:: Information given ::
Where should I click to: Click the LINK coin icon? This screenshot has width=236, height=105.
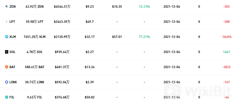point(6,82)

* * *

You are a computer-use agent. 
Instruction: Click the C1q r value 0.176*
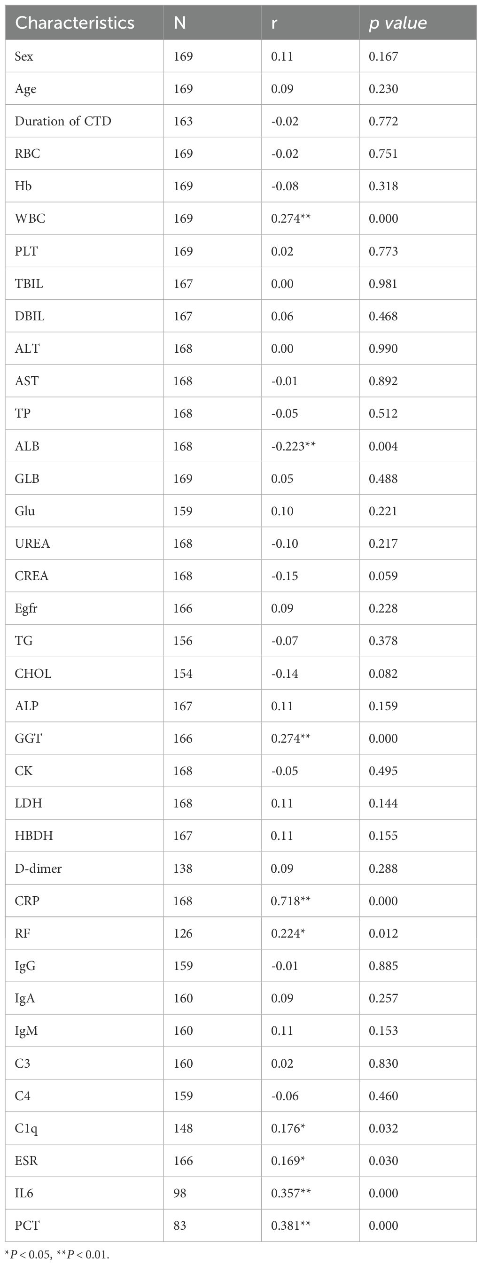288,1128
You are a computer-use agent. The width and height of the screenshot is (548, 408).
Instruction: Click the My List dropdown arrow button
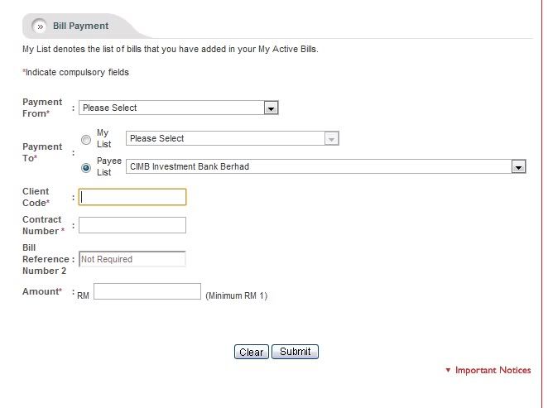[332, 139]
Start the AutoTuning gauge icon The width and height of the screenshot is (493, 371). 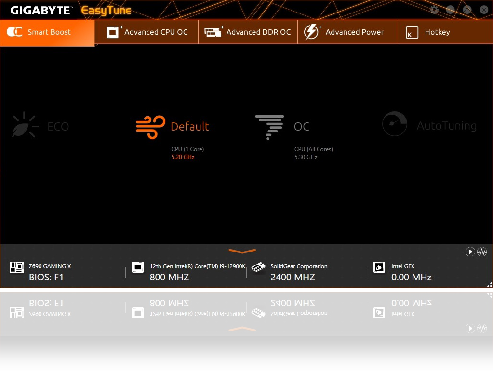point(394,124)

:: What to produce ::
Each line of the records that holds the word "agent" should be copied out.

:: Response ::
You are a computer-use agent. 
You are a computer-use agent. The width and height of the screenshot is (548, 408).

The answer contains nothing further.